ÉDITORIAL

Des immigrants trop payants

Un dossier où le modèle québécois s'est appliqué et a sans doute trop bien réussi.

Donald Charette

4 février 1999

Le gouvernement canadien aime bien parler de sa grande ouverture en matière d'immigration et défendre la mobilité de la main-d'oeuvre et des capitaux à travers le pays. Dans le cas de son programme immigrant-investisseur, il donne l'impression de pratiquer exactement le contraire de ce qu'il prêche, ce qui revient à pénaliser le Québec de son succès.

Québec est la seule province à faire la sélection de ses immigrants depuis une vingtaine d'années. Cette entente fédérale-provinciale a été refaite en 1991.

C'est là l'un des rares domaines où il s'est développé un modus vivendi reconnaissant de façon concrète la différence québécoise.

Depuis une douzaine d'années, le gouvernement fédéral maintient un programme d'immigrant-investisseur qui a connu du succès en Asie. Il s'agit d'attirer des immigrants qui ont du capital à investir ici. La barre a été mise assez haute car il faut être prêt à investir 350 000 $ au Canada tout en ayant un actif de 500 000 $. Ces critères seront aussi révisés à la hausse dans les prochaines semaines.

Pour différentes raisons, notamment des fraudes et des abus dans le reste du Canada, ce programme a profité surtout au Québec. Présent en immigration, Québec s'est associé à un réseau privé de courtiers pour drainer ces capitaux. On estime en fait que Québec a mis la patte sur 1 milliard $ d'investissements qui ont créé des milliers d'emplois dans des PME. C'est 70 % des investissements qui ont pris la direction du Québec.

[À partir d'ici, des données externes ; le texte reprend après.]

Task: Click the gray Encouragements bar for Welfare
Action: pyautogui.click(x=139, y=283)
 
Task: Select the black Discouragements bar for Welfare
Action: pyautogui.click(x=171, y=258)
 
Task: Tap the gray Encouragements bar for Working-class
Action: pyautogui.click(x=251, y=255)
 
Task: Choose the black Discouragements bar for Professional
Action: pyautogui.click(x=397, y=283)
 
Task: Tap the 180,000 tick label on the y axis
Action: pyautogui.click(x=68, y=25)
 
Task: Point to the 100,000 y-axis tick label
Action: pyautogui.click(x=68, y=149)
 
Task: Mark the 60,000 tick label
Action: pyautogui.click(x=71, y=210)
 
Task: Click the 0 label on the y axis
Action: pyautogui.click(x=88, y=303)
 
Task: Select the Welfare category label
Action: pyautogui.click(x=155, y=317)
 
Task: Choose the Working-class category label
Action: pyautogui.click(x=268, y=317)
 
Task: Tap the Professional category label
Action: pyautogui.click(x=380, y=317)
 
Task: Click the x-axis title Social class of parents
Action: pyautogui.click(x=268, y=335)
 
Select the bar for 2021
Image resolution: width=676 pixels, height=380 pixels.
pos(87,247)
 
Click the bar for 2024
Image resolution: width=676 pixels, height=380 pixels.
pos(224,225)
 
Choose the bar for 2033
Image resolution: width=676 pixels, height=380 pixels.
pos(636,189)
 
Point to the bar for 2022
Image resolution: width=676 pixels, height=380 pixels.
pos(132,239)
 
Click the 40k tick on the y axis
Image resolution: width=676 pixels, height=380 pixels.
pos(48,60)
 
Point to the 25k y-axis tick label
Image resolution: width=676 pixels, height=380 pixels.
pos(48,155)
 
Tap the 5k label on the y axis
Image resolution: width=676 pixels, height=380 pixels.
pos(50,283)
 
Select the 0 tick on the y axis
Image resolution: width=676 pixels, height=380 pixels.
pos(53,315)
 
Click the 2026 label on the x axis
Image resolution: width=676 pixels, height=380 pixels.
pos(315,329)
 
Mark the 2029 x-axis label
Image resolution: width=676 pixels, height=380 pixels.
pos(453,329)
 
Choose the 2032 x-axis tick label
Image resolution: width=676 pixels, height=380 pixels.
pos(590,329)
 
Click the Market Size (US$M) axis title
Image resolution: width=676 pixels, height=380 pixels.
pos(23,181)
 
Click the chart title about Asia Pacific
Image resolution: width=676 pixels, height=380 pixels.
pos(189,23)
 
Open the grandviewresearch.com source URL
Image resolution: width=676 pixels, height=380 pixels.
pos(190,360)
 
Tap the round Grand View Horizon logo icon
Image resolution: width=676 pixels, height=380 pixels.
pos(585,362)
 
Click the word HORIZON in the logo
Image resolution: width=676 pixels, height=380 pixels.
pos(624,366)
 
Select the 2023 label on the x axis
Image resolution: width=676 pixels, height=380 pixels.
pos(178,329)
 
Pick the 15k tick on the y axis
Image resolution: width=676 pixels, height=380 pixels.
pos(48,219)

Pourquoi choisissent-ils le Québec ? Parce que c'est le royaume de la PME, les rendements y sont bons et les risques de pertes quasiment nuls car il se fait une sélection par des courtiers privés. Ajoutons que ces immigrants envoient leurs capitaux au Québec mais qu'il n'y résident pas nécessairement. Ces immigrants vont souvent choisir Toronto ou Vancouver, mais placer au Québec.

Il faut savoir que le gouvernement québécois s'en est remis à des courtiers et à des trusts pour faire la prospection et le maillage d'entreprises. La maison Lévesque, Beaubien, Geoffrion est très active dans ce marché et, comme le démontrait un reportage de Zone Libre, permet à des petites entreprises d'obtenir rapidement du capital à des taux d'intérêt très avantageux. Fait important à signaler, la majorité de ces placements (80 %) se font dans des entreprises situées en région.

Ces succès ont fait des jaloux dans le reste du Canada au point où Ottawa s'apprête à modifier les règles du jeu. La ministre fédérale de l'Immigration, Lucienne Robillard, a annoncé que des modifications seront apportées pour forcer un immigrant à habiter la province où il investit. Pas question dorénavant d'habiter Vancouver ou Toronto, deux pôles d'attraction pour les Asiatiques, et de faire fructifier son argent au Québec.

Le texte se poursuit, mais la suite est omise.